MEPs have voted on a draft law to ban the cloning of farm animals, their descendants and cloned food, feed and imports in the EU.

MEPs cited high mortality rates at all development stages of cloning and animal welfare and ethical concerns as reasons to ban the practice.

Some 82 MEPs voted in favour of the ban, eight voted against the ban and eight abstained.

Environment Committee Co-rapporteur Renate Sommer said that due to the negative effects on animal welfare, cloning for farming purposes is rejected by a large majority of consumers.

Furthermore, we do not need cloning to ensure meat supplies in the EU. Prohibiting cloning is therefore a matter of European values and principles.

“Consequently, the ban should apply not only to clones themselves but also to their reproductive material (semen and embryos), their descendants and any products derived from them, including imports.

“This is necessary because otherwise we would merely promote cloning in third countries,” she said.
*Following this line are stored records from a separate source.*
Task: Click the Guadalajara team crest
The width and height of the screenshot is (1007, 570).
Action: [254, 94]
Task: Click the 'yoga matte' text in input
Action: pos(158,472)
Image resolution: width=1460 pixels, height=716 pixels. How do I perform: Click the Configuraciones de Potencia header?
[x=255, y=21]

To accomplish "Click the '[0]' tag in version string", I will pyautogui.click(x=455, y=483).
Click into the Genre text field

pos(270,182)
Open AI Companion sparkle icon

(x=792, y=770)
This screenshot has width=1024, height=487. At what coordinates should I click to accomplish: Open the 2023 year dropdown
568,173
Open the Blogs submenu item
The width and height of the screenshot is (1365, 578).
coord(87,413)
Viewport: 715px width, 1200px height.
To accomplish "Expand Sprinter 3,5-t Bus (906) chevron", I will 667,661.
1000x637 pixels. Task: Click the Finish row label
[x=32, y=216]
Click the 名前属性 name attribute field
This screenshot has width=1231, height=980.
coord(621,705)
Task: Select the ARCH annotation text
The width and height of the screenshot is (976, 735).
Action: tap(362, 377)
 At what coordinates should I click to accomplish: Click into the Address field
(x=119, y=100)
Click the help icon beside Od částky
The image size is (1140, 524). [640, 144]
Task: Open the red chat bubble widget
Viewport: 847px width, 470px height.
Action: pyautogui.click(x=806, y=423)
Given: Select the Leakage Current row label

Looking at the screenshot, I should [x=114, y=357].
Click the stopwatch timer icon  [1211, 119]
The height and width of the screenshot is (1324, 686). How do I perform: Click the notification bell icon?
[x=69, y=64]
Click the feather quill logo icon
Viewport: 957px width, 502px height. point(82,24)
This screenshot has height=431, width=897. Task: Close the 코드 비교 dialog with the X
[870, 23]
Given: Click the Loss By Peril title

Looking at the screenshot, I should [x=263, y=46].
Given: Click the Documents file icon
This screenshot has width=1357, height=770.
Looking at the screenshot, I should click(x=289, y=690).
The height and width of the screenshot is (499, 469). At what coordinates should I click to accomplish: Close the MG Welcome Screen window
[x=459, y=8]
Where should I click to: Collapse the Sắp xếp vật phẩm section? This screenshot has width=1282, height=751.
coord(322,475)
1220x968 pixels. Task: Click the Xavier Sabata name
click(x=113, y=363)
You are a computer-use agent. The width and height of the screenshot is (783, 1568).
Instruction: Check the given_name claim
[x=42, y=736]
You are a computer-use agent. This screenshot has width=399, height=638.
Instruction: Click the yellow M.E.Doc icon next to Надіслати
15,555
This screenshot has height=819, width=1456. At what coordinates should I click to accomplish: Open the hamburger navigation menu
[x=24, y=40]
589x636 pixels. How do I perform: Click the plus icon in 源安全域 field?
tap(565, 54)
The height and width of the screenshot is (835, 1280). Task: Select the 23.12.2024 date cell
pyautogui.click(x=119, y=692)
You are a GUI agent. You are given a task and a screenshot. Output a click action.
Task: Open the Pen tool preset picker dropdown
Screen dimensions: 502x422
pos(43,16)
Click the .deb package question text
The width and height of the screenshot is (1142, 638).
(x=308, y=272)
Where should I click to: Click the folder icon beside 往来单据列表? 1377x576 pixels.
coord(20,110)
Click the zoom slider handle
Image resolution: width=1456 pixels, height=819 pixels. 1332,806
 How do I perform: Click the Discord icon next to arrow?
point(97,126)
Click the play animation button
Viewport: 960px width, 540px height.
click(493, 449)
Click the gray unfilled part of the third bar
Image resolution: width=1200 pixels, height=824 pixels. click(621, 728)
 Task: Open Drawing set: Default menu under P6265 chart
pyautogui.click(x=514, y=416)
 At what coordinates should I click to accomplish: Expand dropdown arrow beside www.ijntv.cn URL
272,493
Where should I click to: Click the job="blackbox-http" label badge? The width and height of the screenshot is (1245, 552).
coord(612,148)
Co-rapporteur law Giulia Moi said that the plan to ban focused on two key points from the outset: protecting the health of EU citizens and consumers and extending the ban to cover the descendants of cloned animals.

The ban on placing animal clones or their offspring on the EU market is a red line for us.

“We are well aware that cloning is allowed in certain third countries that EU trades with, but we cannot allow these products to be placed on the EU market.

“We also want to ensure that cloning of animals would not become a common practice within the EU,” she said.

The committees’ text, changes the form of the legal act from a directive, which EU countries would have had to transpose into their national laws, into a regulation, which would apply directly in all of them.

The MEPs extended the ban to cover all species of animals kept and reproduced for farming purposes, instead of only bovine, ovine, caprine and equine species, as proposed by the Commission.

They also extended the ban to cover the germinal products of animal clones, descendants of animal clones and products derived from them.

Imports

Given that animals are already cloned for farming purposes in certain third countries, the law would make it illegal to import animals from third countries unless the import certificate shows that they are not animal clones or their descendants, the European Parliament said.

Imports of animal germinal products and food and feed of animal origin would also have to be certified as not deriving from animal clones or their descendants, it said.

The report will be put to a vote by Parliament as a whole at the plenary session on September 7 to 9, 2015 in Strasbourg.